Les trois piliers d’un repos réparateur

Le docteur Estol met en avant trois éléments fondamentaux pour un sommeil de qualité. Il ne suffit pas de dormir un certain nombre d’heures ; il faut également respecter une certaine régularité et veiller à la qualité du sommeil.

La régularité est primordiale. Maintenir des horaires de coucher et de lever cohérents, même le week-end, réduit le risque de décès, quelle qu’en soit la cause, y compris les maladies cardiovasculaires et le cancer. Les variations d’horaires entre la semaine et le week-end peuvent augmenter le risque de dépression et rendre le réveil du lundi plus difficile. « Ceux qui ont plus de difficultés à se lever tôt le lundi souffrent d’un trouble de l’horaire causé par leurs habitudes du week-end », prévient le neurologue.

La durée du sommeil est également importante. L’objectif est de viser environ sept heures de sommeil par nuit. Dormir moins de six heures ou plus de neuf heures augmente le risque de démence et de maladies cardiovasculaires. Selon le docteur Estol, les personnes qui ne dorment pas suffisamment s’exposent à un risque de démence doublé.

Enfin, la qualité du sommeil est essentielle. Il est inutile de passer huit heures au lit si la moitié de ce temps est passée à se retourner ou à être éveillé. La qualité du sommeil se mesure par le pourcentage de temps réellement passé à dormir au lit, idéalement 85 % ou plus. Il est important de passer par toutes les phases du sommeil – léger, profond et paradoxal – pour un repos véritablement réparateur.

Les conséquences d’un manque de sommeil

Le docteur Estol insiste sur le fait que le sommeil n’est pas un luxe, mais une nécessité.

« Bien dormir n’est pas un luxe : c’est un investissement dans la santé physique, mentale, émotionnelle et sociale. C’est littéralement notre chargeur biologique »

Conrad Estol, neurologue et spécialiste des troubles du sommeil

Un manque de sommeil chronique peut entraîner une insomnie, qui se manifeste non seulement par des difficultés à s’endormir, mais aussi par une somnolence diurne affectant la qualité de vie. Cela se traduit par de la fatigue, des difficultés de concentration, une baisse de performance au travail et des troubles de l’humeur. Les conséquences vont bien au-delà de ces symptômes.

Le manque de sommeil augmente le risque de problèmes cardiovasculaires, de troubles cognitifs, d’obésité, de diabète et même de cancer. Il affecte également la mémoire, le système immunitaire et la capacité à gérer les émotions.
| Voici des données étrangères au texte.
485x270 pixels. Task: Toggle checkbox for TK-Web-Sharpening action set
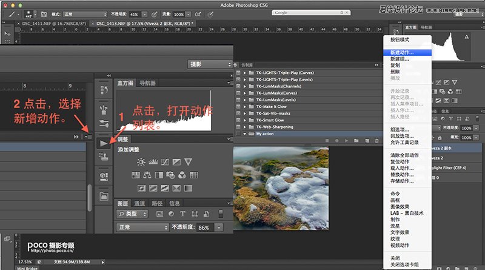238,126
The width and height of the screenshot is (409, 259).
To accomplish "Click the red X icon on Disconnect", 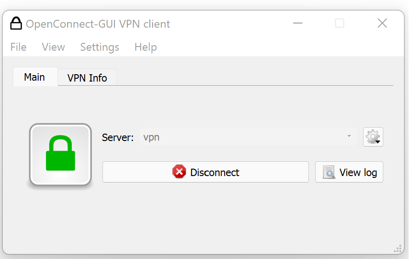I will tap(179, 172).
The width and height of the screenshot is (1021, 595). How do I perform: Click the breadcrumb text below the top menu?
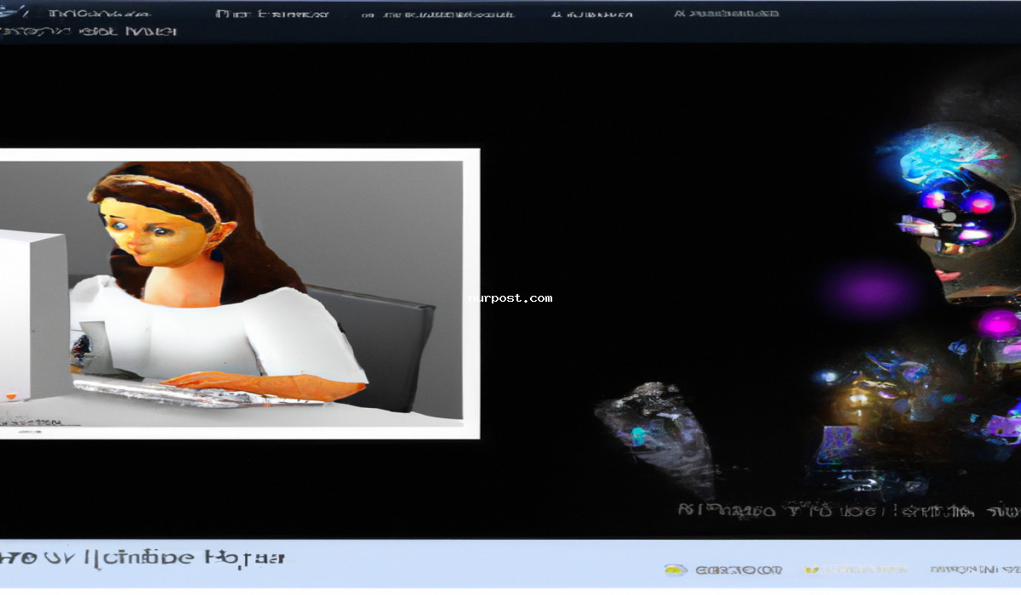click(x=89, y=31)
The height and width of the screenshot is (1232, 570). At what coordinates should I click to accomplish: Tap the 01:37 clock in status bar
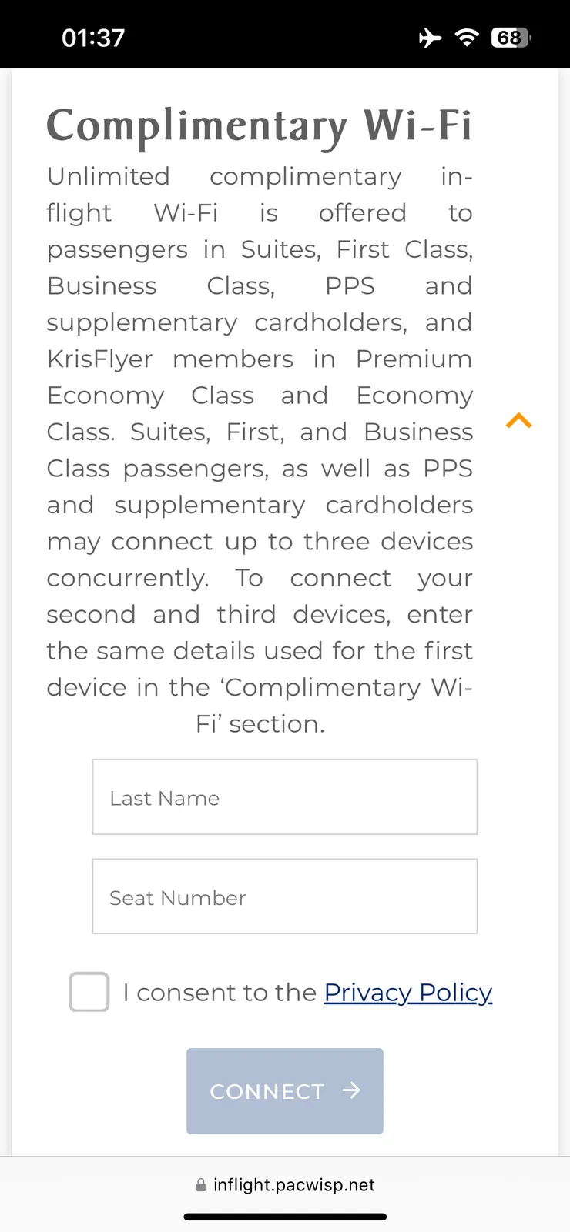tap(93, 38)
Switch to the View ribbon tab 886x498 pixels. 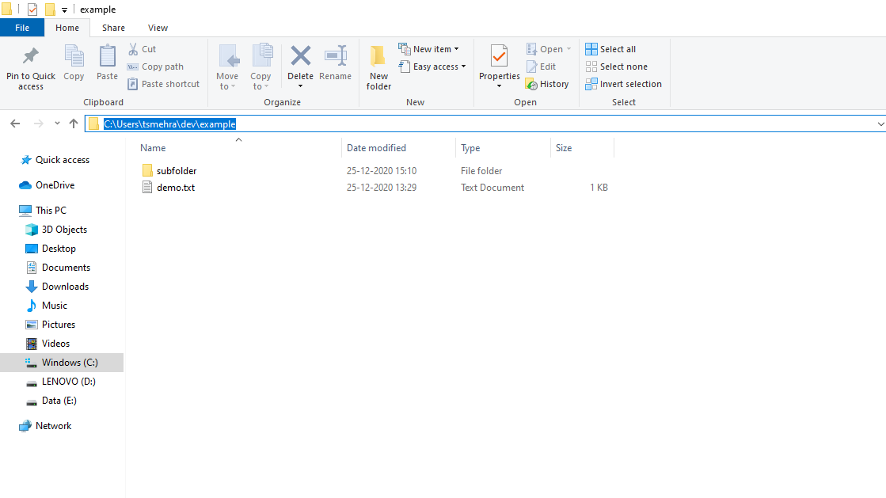158,28
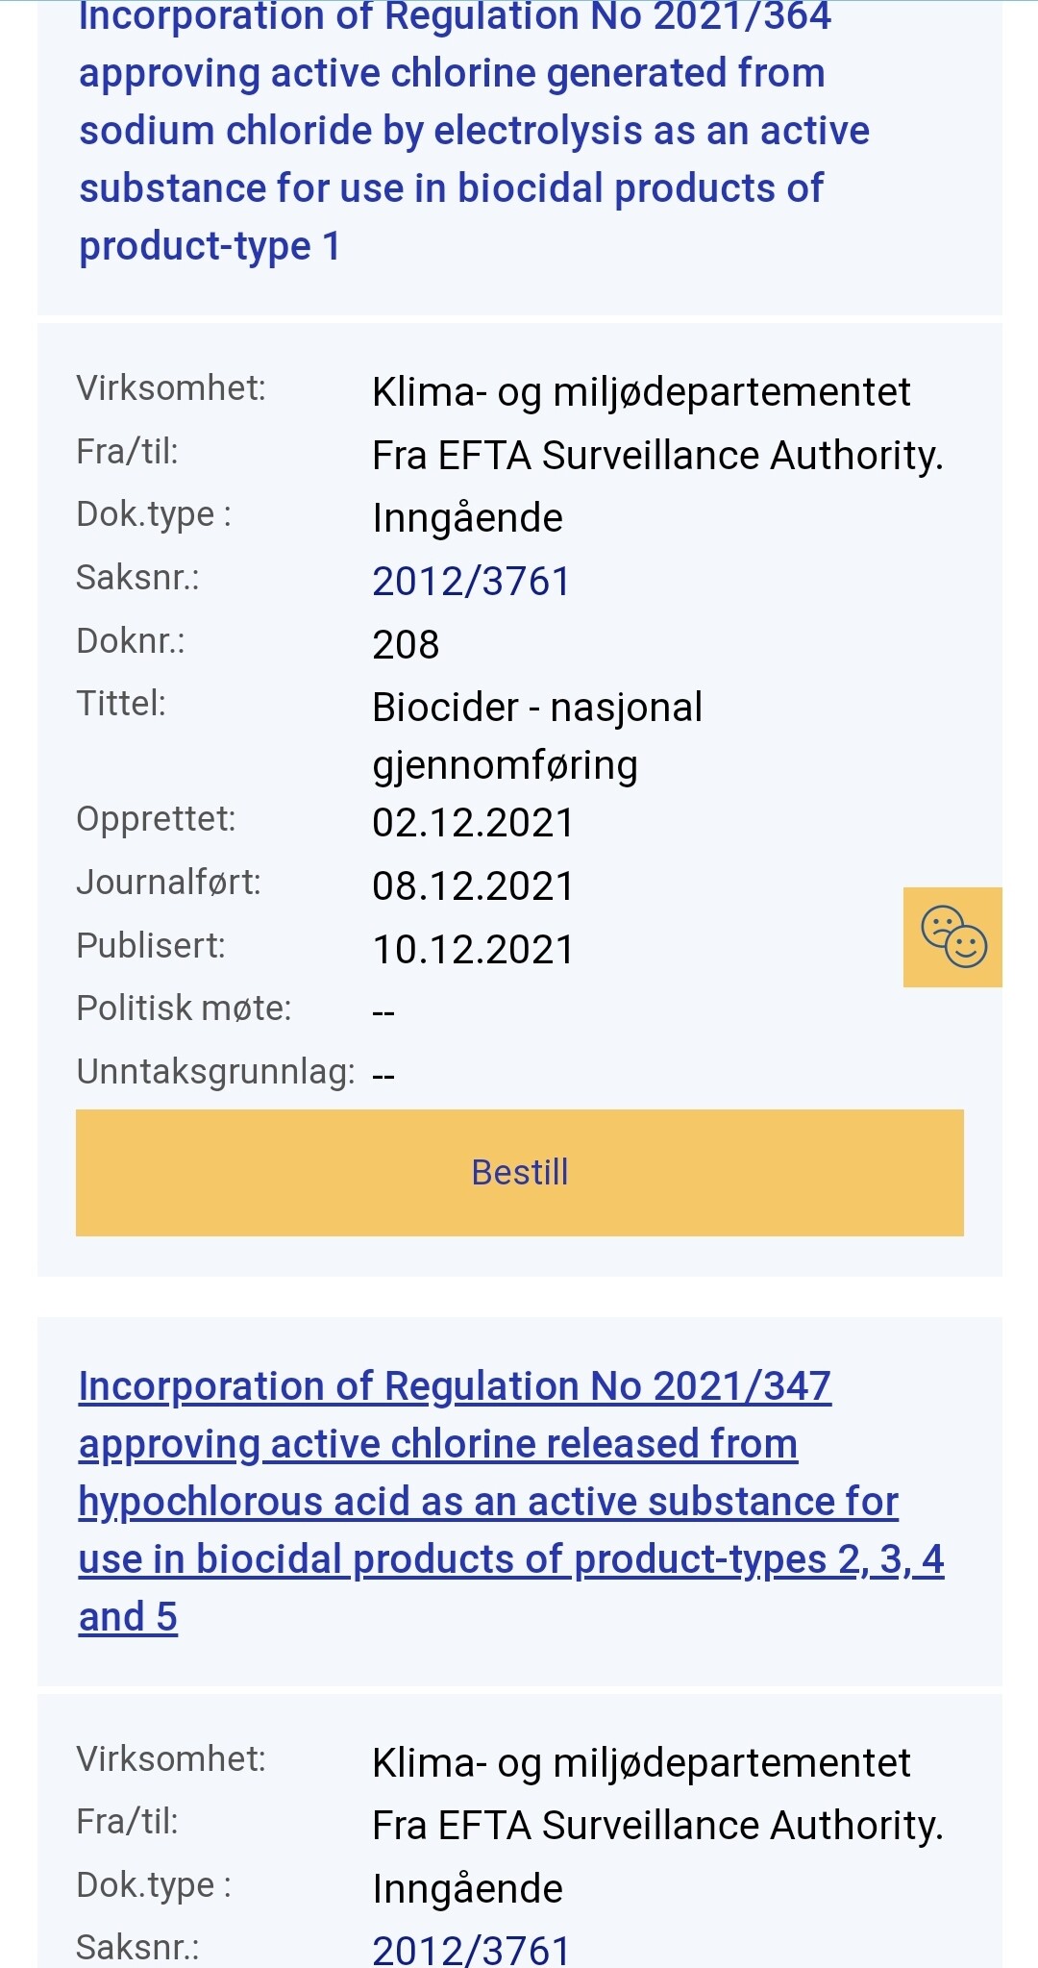Viewport: 1038px width, 1968px height.
Task: Click the Unntaksgrunnlag label
Action: tap(215, 1072)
En somme, mal dormir revient à vivre avec le frein à main serré : on peut avancer, mais cela demande plus d’efforts et use prématurément l’organisme.

L’obsession du contrôle

À l’heure actuelle, nous sommes obsédés par la mesure de tous les aspects de notre vie : nombre de pas, calories brûlées, heures de sommeil, phases de sommeil… Les appareils connectés sont devenus populaires, et chacun cherche à optimiser son repos. Cependant, cette obsession de la mesure peut engendrer un nouveau problème : l’orthosomnie, une insomnie causée par un hypercontrôle.
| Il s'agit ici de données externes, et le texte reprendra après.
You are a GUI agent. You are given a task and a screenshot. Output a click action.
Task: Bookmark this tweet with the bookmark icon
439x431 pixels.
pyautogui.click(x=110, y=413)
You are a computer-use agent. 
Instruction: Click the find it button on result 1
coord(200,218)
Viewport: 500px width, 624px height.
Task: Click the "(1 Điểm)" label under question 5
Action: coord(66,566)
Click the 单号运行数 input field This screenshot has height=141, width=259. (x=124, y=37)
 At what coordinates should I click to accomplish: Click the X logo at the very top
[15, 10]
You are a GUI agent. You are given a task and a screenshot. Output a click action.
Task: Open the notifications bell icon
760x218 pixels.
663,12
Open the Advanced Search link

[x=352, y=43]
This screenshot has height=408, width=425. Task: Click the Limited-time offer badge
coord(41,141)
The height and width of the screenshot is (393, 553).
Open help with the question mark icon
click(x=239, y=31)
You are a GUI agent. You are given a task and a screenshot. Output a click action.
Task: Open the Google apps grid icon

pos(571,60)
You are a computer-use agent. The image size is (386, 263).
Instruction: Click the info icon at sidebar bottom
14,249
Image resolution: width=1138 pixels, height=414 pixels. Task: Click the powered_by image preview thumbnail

L’orthosomnie se manifeste lorsque l’on est tellement préoccupé par la qualité de son sommeil que cette préoccupation elle-même empêche de se reposer. On commence à scruter les données de son bracelet connecté chaque matin, à s’inquiéter si l’on n’a pas atteint les phases de sommeil profond recommandées, et à se retourner dans son lit en pensant que l’on ne dort pas bien. Un cercle vicieux qui ne fait qu’aggraver le problème.

Améliorer son sommeil sans obsession

Le neurologue propose quelques conseils pratiques pour améliorer son sommeil, tels que maintenir des horaires réguliers, éviter les repas copieux le soir, réduire la consommation de caféine et d’alcool, et créer un environnement propice au repos. Vous pouvez trouver d’autres astuces ici.

Il est également important de ne pas dramatiser. Si l’on dort mal une nuit, ce n’est pas grave. Le problème survient lorsque cela devient la norme. Et surtout, si l’on constate que l’on s’endort instantanément chaque nuit, il est peut-être temps de revoir ses habitudes et de se demander si l’on se repose réellement suffisamment. Car, comme le souligne le docteur Estol, « sans un bon sommeil, c’est tout l’organisme qui souffre ».